### SOURCE MATERIAL ###
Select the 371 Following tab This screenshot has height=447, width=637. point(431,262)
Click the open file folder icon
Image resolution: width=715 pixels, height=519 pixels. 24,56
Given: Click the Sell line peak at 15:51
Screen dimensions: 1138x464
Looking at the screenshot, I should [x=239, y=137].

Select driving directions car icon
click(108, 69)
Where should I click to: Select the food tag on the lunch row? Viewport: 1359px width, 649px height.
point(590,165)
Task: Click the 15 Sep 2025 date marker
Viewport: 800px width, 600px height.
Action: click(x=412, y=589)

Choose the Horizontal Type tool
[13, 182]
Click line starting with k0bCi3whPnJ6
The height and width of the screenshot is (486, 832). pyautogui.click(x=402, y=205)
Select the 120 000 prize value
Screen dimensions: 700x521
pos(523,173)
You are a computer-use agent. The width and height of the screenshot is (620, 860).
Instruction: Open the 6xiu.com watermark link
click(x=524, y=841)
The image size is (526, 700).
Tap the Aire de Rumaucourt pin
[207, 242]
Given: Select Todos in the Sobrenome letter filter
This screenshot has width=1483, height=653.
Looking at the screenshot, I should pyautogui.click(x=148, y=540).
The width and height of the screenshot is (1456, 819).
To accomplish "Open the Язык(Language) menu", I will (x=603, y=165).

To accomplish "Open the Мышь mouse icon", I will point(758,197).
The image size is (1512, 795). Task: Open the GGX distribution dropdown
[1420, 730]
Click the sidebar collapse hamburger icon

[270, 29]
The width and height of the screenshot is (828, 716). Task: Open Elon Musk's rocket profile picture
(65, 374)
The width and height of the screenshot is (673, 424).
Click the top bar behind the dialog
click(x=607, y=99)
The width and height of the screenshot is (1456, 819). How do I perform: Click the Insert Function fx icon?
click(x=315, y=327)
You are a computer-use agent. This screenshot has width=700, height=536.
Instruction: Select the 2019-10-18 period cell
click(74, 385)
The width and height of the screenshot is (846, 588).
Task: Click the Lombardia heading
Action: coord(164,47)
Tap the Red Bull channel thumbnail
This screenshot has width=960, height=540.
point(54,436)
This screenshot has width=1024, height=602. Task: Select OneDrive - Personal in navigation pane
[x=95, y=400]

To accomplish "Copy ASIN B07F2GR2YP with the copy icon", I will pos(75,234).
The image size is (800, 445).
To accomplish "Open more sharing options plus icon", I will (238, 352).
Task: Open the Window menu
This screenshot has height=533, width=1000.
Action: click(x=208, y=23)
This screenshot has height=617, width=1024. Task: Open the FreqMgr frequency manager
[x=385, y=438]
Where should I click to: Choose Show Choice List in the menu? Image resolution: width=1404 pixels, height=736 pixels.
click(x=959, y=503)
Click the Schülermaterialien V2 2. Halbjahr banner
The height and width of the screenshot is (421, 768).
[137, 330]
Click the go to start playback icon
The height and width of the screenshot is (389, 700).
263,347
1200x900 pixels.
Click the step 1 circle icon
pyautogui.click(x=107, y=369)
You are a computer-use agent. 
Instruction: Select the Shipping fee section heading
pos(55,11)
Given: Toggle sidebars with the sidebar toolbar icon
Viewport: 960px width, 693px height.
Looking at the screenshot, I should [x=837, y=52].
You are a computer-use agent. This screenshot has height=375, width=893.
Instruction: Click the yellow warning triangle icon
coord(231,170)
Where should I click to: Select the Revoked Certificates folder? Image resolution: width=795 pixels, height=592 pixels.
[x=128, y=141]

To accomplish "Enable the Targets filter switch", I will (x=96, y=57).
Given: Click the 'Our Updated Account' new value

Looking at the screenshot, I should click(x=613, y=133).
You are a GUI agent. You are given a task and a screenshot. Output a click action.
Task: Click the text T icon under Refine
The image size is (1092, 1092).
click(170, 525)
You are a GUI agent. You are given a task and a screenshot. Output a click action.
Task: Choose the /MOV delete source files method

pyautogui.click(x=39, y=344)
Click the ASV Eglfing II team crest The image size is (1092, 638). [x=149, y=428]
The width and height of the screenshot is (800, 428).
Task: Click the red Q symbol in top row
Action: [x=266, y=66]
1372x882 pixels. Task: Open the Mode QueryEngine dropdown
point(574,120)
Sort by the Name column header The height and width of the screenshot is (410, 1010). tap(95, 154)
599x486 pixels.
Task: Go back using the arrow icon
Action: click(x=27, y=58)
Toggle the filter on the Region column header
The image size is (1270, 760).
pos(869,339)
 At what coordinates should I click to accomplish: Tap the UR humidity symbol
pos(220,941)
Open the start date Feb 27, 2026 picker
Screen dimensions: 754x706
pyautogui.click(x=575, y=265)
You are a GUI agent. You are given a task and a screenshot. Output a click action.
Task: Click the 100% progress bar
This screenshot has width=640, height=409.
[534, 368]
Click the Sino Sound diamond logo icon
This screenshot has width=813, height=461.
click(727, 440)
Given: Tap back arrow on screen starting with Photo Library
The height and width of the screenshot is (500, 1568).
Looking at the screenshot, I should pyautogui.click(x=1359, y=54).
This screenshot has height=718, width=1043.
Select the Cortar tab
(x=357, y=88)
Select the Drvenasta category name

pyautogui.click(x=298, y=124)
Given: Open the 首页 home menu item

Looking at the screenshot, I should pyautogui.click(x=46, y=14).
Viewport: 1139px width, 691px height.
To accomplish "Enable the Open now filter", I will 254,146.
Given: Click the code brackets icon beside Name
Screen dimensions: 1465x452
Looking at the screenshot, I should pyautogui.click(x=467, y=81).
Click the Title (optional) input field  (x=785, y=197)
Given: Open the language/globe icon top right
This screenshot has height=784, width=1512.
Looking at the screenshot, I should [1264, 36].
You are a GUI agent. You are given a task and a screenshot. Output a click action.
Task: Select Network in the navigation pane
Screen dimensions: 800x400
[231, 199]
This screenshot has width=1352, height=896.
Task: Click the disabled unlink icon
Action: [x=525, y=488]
###
• REQUIREMENTS
Format every line of the data above as a numbered list, omitting the blank lines.

• TASK ANSWER
1. Select the 371 Following tab This screenshot has height=447, width=637. point(431,262)
2. Click the open file folder icon
3. Image resolution: width=715 pixels, height=519 pixels. 24,56
4. Given: Click the Sell line peak at 15:51
5. Screen dimensions: 1138x464
6. Looking at the screenshot, I should [x=239, y=137].
7. Select driving directions car icon
8. click(108, 69)
9. Where should I click to: Select the food tag on the lunch row? Viewport: 1359px width, 649px height.
10. point(590,165)
11. Task: Click the 15 Sep 2025 date marker
12. Viewport: 800px width, 600px height.
13. Action: click(x=412, y=589)
14. Choose the Horizontal Type tool
15. [13, 182]
16. Click line starting with k0bCi3whPnJ6
17. The height and width of the screenshot is (486, 832). pyautogui.click(x=402, y=205)
18. Select the 120 000 prize value
19. Screen dimensions: 700x521
20. pos(523,173)
21. You are a computer-use agent. The width and height of the screenshot is (620, 860).
22. Instruction: Open the 6xiu.com watermark link
23. click(x=524, y=841)
24. The image size is (526, 700).
25. Tap the Aire de Rumaucourt pin
26. [207, 242]
27. Given: Select Todos in the Sobrenome letter filter
28. This screenshot has width=1483, height=653.
29. Looking at the screenshot, I should pyautogui.click(x=148, y=540).
30. The width and height of the screenshot is (1456, 819).
31. To accomplish "Open the Язык(Language) menu", I will (x=603, y=165).
32. To accomplish "Open the Мышь mouse icon", I will point(758,197).
33. The image size is (1512, 795). Task: Open the GGX distribution dropdown
34. [1420, 730]
35. Click the sidebar collapse hamburger icon
36. [270, 29]
37. The width and height of the screenshot is (828, 716). Task: Open Elon Musk's rocket profile picture
38. (65, 374)
39. The width and height of the screenshot is (673, 424).
40. Click the top bar behind the dialog
41. click(x=607, y=99)
42. The width and height of the screenshot is (1456, 819). How do I perform: Click the Insert Function fx icon?
43. click(x=315, y=327)
44. You are a computer-use agent. This screenshot has width=700, height=536.
45. Instruction: Select the 2019-10-18 period cell
46. click(74, 385)
47. The width and height of the screenshot is (846, 588).
48. Task: Click the Lombardia heading
49. Action: coord(164,47)
50. Tap the Red Bull channel thumbnail
51. This screenshot has width=960, height=540.
52. point(54,436)
53. This screenshot has width=1024, height=602. Task: Select OneDrive - Personal in navigation pane
54. [x=95, y=400]
55. To accomplish "Copy ASIN B07F2GR2YP with the copy icon", I will pos(75,234).
56. The image size is (800, 445).
57. To accomplish "Open more sharing options plus icon", I will (238, 352).
58. Task: Open the Window menu
59. This screenshot has height=533, width=1000.
60. Action: click(x=208, y=23)
61. This screenshot has height=617, width=1024. Task: Open the FreqMgr frequency manager
62. [x=385, y=438]
63. Where should I click to: Choose Show Choice List in the menu? Image resolution: width=1404 pixels, height=736 pixels.
64. click(x=959, y=503)
65. Click the Schülermaterialien V2 2. Halbjahr banner
66. The height and width of the screenshot is (421, 768).
67. [137, 330]
68. Click the go to start playback icon
69. The height and width of the screenshot is (389, 700).
70. 263,347
71. 1200x900 pixels.
72. Click the step 1 circle icon
73. pyautogui.click(x=107, y=369)
74. You are a computer-use agent. 
75. Instruction: Select the Shipping fee section heading
76. pos(55,11)
77. Given: Toggle sidebars with the sidebar toolbar icon
78. Viewport: 960px width, 693px height.
79. Looking at the screenshot, I should [x=837, y=52].
80. You are a computer-use agent. This screenshot has height=375, width=893.
81. Instruction: Click the yellow warning triangle icon
82. coord(231,170)
83. Where should I click to: Select the Revoked Certificates folder? Image resolution: width=795 pixels, height=592 pixels.
84. [x=128, y=141]
85. To accomplish "Enable the Targets filter switch", I will (x=96, y=57).
86. Given: Click the 'Our Updated Account' new value
87. Looking at the screenshot, I should click(x=613, y=133).
88. You are a GUI agent. You are given a task and a screenshot. Output a click action.
89. Task: Click the text T icon under Refine
90. The image size is (1092, 1092).
91. click(170, 525)
92. You are a GUI agent. You are given a task and a screenshot. Output a click action.
93. Task: Choose the /MOV delete source files method
94. pyautogui.click(x=39, y=344)
95. Click the ASV Eglfing II team crest The image size is (1092, 638). [x=149, y=428]
96. The width and height of the screenshot is (800, 428).
97. Task: Click the red Q symbol in top row
98. Action: [x=266, y=66]
99. 1372x882 pixels. Task: Open the Mode QueryEngine dropdown
100. point(574,120)
101. Sort by the Name column header The height and width of the screenshot is (410, 1010). tap(95, 154)
102. 599x486 pixels.
103. Task: Go back using the arrow icon
104. Action: click(x=27, y=58)
105. Toggle the filter on the Region column header
106. The image size is (1270, 760).
107. pos(869,339)
108.  At what coordinates should I click to accomplish: Tap the UR humidity symbol
109. pos(220,941)
110. Open the start date Feb 27, 2026 picker
111. Screen dimensions: 754x706
112. pyautogui.click(x=575, y=265)
113. You are a GUI agent. You are given a task and a screenshot. Output a click action.
114. Task: Click the 100% progress bar
115. This screenshot has width=640, height=409.
116. [534, 368]
117. Click the Sino Sound diamond logo icon
118. This screenshot has width=813, height=461.
119. click(727, 440)
120. Given: Tap back arrow on screen starting with Photo Library
121. The height and width of the screenshot is (500, 1568).
122. Looking at the screenshot, I should pyautogui.click(x=1359, y=54).
123. This screenshot has height=718, width=1043.
124. Select the Cortar tab
125. (x=357, y=88)
126. Select the Drvenasta category name
127. pyautogui.click(x=298, y=124)
128. Given: Open the 首页 home menu item
129. Looking at the screenshot, I should pyautogui.click(x=46, y=14).
130. Viewport: 1139px width, 691px height.
131. To accomplish "Enable the Open now filter", I will 254,146.
132. Given: Click the code brackets icon beside Name
133. Screen dimensions: 1465x452
134. Looking at the screenshot, I should pyautogui.click(x=467, y=81).
135. Click the Title (optional) input field  (x=785, y=197)
136. Given: Open the language/globe icon top right
137. This screenshot has height=784, width=1512.
138. Looking at the screenshot, I should [1264, 36].
139. You are a GUI agent. You are given a task and a screenshot. Output a click action.
140. Task: Select Network in the navigation pane
141. Screen dimensions: 800x400
142. [231, 199]
143. This screenshot has width=1352, height=896.
144. Task: Click the disabled unlink icon
145. Action: [x=525, y=488]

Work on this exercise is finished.